みなさん、こんにちは。満室研究所所長の山岡 清利です。夏、真っ盛りで毎日暑いですね。私の住んでいる札幌も毎日暑くなってきてビールが美味しいです( 笑 )。
北国は夏の期間が短いこともあり、暑さの希少性からとことん夏を楽しんでしまいがちですが、この夏は空室にとっても厄介な事があります。
それは、拝水トラップが原因の臭いです。排水トラップの封水が干上がることで悪臭が発生する件については、前にも取り上げて説明しましたが、今日は別の原因の話をします。
□参照:長期空室の気持ち悪い共通点~虫の死骸・悪臭の原因と対策~
前回のコラムでは、洗濯機排水口や浴室の排水口から上がってくる下水の臭いや、トイレやキッチンの封水切れによる臭いについて、ラップをしたり、こまめに水を流したり、専用の溶剤を使ったりすることで、かなり防ぐことができると紹介しました。

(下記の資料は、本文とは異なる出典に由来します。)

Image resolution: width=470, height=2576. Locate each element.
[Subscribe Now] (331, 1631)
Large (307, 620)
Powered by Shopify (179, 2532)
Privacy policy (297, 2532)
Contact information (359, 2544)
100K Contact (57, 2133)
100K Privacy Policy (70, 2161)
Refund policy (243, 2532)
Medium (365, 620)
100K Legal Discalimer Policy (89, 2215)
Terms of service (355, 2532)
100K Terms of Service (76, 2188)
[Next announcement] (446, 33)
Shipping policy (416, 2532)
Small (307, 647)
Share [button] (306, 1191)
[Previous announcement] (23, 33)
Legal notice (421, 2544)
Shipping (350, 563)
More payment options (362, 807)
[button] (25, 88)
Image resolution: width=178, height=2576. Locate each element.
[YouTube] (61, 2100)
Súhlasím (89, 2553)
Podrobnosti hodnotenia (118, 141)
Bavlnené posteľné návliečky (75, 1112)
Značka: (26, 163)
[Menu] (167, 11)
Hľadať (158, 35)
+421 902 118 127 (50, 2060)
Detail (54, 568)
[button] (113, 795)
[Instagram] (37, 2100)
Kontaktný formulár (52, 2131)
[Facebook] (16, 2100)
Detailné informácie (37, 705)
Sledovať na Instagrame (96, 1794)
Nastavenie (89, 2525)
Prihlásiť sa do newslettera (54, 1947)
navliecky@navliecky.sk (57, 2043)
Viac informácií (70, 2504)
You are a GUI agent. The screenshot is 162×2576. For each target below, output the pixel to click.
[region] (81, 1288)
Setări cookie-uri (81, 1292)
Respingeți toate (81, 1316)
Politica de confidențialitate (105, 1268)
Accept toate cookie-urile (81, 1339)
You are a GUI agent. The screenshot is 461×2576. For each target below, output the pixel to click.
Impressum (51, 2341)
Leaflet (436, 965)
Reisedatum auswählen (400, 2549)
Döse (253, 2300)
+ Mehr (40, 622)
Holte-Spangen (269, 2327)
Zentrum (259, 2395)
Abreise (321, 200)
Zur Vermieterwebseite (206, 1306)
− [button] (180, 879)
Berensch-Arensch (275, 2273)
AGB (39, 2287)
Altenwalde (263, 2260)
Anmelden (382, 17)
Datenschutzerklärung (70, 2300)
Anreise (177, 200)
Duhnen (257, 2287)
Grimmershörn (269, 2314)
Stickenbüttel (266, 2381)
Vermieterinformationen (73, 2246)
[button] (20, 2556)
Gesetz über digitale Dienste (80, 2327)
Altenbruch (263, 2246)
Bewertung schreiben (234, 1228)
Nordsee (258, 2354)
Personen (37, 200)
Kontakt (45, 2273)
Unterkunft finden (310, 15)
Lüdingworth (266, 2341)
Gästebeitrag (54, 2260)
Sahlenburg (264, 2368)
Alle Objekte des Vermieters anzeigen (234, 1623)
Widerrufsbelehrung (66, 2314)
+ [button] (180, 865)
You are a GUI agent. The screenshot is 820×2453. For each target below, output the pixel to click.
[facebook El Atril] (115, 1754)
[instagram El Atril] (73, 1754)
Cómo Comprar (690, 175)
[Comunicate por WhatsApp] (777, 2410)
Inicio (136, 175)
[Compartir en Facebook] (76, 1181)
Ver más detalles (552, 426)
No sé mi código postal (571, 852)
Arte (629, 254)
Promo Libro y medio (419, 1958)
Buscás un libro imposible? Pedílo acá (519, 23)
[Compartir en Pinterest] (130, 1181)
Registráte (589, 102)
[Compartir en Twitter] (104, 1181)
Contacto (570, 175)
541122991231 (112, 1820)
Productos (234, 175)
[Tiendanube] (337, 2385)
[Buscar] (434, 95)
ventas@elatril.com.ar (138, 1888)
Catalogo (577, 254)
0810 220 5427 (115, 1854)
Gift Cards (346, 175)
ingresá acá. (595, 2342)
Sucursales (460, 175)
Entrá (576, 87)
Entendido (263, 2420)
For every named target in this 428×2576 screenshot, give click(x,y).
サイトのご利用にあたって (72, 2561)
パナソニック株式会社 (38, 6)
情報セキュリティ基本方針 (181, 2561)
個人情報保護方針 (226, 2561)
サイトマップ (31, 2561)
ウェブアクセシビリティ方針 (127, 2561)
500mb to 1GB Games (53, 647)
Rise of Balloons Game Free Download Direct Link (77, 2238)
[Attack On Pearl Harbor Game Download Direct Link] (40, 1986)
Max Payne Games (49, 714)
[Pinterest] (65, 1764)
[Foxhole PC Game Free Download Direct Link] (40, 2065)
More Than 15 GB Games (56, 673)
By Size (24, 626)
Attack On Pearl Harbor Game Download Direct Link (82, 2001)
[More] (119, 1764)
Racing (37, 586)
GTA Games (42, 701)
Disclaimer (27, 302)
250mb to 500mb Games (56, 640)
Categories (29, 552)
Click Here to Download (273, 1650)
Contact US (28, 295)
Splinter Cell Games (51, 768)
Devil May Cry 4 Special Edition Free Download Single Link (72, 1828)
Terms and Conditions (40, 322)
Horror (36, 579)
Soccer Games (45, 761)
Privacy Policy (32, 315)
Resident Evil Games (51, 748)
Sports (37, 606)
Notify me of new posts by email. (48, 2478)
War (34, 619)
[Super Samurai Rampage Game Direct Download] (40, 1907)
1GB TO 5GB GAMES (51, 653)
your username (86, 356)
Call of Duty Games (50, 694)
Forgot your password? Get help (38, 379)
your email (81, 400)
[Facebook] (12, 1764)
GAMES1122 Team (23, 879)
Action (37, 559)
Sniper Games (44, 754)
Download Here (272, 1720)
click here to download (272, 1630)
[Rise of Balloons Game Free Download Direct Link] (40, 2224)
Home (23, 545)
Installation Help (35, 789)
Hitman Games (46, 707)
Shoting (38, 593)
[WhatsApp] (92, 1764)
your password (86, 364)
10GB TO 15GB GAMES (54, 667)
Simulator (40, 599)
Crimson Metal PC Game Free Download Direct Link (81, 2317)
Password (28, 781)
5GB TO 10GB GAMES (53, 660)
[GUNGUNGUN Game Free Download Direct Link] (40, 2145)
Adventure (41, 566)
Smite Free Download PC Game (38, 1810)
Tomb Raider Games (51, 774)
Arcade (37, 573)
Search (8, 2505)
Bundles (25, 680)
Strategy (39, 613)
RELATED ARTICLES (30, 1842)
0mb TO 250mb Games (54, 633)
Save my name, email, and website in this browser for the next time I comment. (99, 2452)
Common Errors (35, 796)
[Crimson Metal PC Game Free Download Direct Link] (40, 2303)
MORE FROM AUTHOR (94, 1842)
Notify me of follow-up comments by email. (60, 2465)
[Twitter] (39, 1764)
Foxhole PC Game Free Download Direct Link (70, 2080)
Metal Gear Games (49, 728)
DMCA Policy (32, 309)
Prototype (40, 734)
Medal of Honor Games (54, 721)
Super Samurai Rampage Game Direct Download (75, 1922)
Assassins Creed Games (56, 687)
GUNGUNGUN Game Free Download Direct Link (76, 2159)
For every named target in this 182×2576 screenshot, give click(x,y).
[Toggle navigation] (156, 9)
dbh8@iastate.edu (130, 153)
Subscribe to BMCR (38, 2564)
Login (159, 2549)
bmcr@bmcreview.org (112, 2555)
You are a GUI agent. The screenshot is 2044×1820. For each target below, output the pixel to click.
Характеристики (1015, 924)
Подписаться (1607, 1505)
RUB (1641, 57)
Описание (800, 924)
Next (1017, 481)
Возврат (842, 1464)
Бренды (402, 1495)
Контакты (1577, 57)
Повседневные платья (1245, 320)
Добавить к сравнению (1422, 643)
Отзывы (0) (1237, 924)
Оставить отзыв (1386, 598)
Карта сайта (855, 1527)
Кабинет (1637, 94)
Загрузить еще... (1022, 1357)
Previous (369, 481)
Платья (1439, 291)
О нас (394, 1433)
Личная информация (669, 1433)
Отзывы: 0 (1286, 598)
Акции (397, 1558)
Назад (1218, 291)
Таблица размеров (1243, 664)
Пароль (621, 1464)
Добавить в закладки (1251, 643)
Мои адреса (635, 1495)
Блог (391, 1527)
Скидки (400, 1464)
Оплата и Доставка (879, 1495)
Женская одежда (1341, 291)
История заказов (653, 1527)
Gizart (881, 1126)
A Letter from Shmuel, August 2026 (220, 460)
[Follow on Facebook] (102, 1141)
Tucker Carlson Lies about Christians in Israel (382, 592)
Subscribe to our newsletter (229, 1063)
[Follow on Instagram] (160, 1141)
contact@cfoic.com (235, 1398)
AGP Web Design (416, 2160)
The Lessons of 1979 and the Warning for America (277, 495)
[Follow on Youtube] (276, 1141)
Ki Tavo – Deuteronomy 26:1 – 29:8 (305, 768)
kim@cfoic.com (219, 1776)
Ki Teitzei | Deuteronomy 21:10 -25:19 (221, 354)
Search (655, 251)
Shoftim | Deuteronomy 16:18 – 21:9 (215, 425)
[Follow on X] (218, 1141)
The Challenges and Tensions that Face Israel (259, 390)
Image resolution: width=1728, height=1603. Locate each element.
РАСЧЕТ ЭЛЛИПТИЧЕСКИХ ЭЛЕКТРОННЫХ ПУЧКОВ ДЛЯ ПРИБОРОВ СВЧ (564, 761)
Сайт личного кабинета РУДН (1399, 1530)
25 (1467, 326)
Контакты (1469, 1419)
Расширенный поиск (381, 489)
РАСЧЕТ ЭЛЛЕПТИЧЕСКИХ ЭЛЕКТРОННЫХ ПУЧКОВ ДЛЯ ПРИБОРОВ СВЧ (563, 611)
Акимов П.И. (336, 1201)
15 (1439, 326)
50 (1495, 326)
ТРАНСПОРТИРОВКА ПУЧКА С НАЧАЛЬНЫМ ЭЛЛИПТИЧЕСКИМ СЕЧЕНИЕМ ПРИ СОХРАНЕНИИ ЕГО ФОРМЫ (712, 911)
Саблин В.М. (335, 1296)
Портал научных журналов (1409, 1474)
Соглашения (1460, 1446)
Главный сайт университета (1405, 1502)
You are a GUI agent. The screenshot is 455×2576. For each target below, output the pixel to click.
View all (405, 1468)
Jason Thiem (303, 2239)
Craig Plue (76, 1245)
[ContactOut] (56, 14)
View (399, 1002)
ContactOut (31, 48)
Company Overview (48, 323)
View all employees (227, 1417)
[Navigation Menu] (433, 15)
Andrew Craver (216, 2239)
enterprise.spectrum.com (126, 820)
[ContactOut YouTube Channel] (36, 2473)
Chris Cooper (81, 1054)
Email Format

ところが、その後、「 山岡さんのコラムに書いてあった対策をしてもまだ臭うんです 」という相談を意外と多く受けたのです。ということで、今回は上記とは別の対策方法をお教えします。
さて、こまめに水を流したり、専用の溶剤を使ったりしても消えない臭いですが、その原因は何なのでしょう?
答えは、キッチンや洗面台の排水のホースと配管の接続部に隙間があり、そこから、下水の臭いが漏れていること!
躯体の排水パイプと蛇腹ホースが密閉されていないため、下水の臭いが上がって来る
知っていれば簡単なことですが、知らない人にとっては盲点。なかなか確認する機会もなく、見逃しがちですので、注意してくださいね。
確認方法はキッチン収納を開けて、自分の首をキッチンに入れて臭いを嗅ぐ。それだけです。隙間がある場合、どことなく湿っている感じがしますし、とにかく臭いのです。それに、収納の床材が変色していたり腐っていたりするので、すぐわかります。
下水の臭いが出るということは、ホースと配管のつなぎ目に隙間があるということなので、このまま放って置くと湿気が上がってきて、キッチンの寿命が短くなります。防ぐためには、退去毎に首を突っ込んで臭いをかいでみましょう。
こんな状態で、入居者が何も言ってこなかったのが不思議です
他の方法としては、収納部分の床にある点検用のプラスチック製の蓋を外して、目視で確認するというものもあります。こちらは、より確実です。
この時、狭い点検口なので、どうしても目視するのが難しいという場合は、手を突っ込んで触ってみたり、携帯電話のカメラ機能やデジカメで撮影したりして、間接的に見るという方法もあります。
通常は、画像のようなキャップがついていて、隙間ができない作りになっています。本来はキッチンを取り付けた際に設置するのものなのですが、なぜか、設置されていない物件も意外とあるんですよね。
本来、このキャップをはめるのは設備屋さんの仕事です。しかし、このキャップは基本的にキッチンとは別売りのため、設備屋さんは「 オレは『 キッチンを取付ろ 』と依頼されただけだから、ないパーツは取付する必要はないし、用意しない依頼者が悪い 」と考えることも多いのです。
私の経験上、こうした施工不良は特に築古物件に多いようです。
「 自分の物件はキャップが設置されているから大丈夫 」という人も、入居者がキッチン道具を出し入れする際に、排水の蛇腹ホースに引っ掛けて、キャップがずれてしまうこともよくあるので、油断はできません。
同様に、洗面台の排水口のキャップがずれていて、床が腐っているということもあるので注意が必要です。いくらキレイでも、臭い部屋は敬遠されます。夏場は特に、注意してくださいね。